=== PAGE ===
Added the below clip to the 19th century timeline (first half). Normally I would only provide one clip per piece in the timeline, but hey–it’s Joe Alessi with New York! The trombone soli, by the way, is at 5:24. Enjoy!
Really beautiful alto trombone playing! Added the following two clips to the 18th Century Timeline of Michael Mulcahy’s solo premiere with the Chicago Symphony, playing Leopold Mozart’s Concerto.
Mulcahy’s alto playing encompasses many of the best elements writers have historically found in the alto trombone (see Alto Quotes): purity (Kastner, 1839); soft brilliancy (William Alexander Barrett, 1879); admirable timbre (Charles Widor, 1904); a certain transparency, even gracility, in general effect; (Horatio Parker 1917); and a lighter, sweeter sound than the tenor (Blatter, 1980).
=== PROVIDED INFORMATION ===
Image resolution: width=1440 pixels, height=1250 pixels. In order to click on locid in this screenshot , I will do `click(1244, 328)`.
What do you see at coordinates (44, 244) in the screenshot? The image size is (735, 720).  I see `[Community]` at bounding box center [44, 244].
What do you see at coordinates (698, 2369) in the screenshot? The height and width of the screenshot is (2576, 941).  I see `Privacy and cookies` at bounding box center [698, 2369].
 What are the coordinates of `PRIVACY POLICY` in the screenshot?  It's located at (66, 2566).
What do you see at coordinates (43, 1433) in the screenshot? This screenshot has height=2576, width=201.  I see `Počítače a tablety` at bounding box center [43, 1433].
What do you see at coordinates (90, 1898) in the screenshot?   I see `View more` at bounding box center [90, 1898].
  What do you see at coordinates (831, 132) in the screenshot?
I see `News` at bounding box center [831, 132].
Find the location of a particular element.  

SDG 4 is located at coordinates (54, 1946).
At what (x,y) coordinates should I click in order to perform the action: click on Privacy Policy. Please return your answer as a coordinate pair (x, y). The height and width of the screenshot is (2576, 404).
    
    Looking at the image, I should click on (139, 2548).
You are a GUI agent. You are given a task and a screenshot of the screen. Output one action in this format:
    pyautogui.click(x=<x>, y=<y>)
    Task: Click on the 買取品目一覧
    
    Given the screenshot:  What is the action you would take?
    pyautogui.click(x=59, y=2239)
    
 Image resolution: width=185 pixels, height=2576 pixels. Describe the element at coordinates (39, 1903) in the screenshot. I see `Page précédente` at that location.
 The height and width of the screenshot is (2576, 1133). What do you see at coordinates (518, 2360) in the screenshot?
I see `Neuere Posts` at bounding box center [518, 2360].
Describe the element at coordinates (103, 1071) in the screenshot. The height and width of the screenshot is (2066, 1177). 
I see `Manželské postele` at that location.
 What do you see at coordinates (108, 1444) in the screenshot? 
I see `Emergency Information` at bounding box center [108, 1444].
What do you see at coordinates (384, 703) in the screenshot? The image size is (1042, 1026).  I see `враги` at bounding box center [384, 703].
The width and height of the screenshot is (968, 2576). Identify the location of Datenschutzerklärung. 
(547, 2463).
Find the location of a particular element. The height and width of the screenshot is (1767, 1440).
===
* TASK DETAILS:
Pick up the post about alto trombone clips at its last sentence and continue writing it from there.

* RESULT FOR THIS TASK:
19th Century (1st half): Rossini, La Gazza Ladra; Schubert, Symphony No. 9; Berlioz, Symphony Fantastique; Wagner, Tannhauser; Berlioz, Hungarian March
19th Century (2nd half): Verdi, Requiem; Wagner, Ride of the Valkyries
The problem with YouTube clips for this kind of stuff is that it’s hit and miss: some are excellent (e.g., I was excited to find the old Chicago section playing Tannhauser under Solti), but many are less than desirable. Hopefully the ones included in the timeline are good enough to at least provide a taste for the trombone part and its role in the piece. I’ve embedded a few of the clips below to pique your interest; see the Timeline for the others!
1830—Hector Berlioz writes Symphony Fantastique, one of the earliest orchestral works to give trombones a prominent, independent role.
1845—Richard Wagner, Tannhauser (trombone soli in clip below is at 2:37).
1874—Giuseppe Verdi composes his Manzoni Requiem, often called his “greatest opera,” in honor of poet-patriot Alessandro Manzoni. Premiered a year later at the Church of San Marco, Milan, the work calls for 3 trombones. The “Dies irae,” in particular, in which “volcanic anger is depicted by the powerful brass and timpani,” utilizes trombone prominently (Chase 300).
Added several jazz clips to the 20th Century Trombone History Timeline. Below are a few, along with their related timeline entries, to whet your appetite.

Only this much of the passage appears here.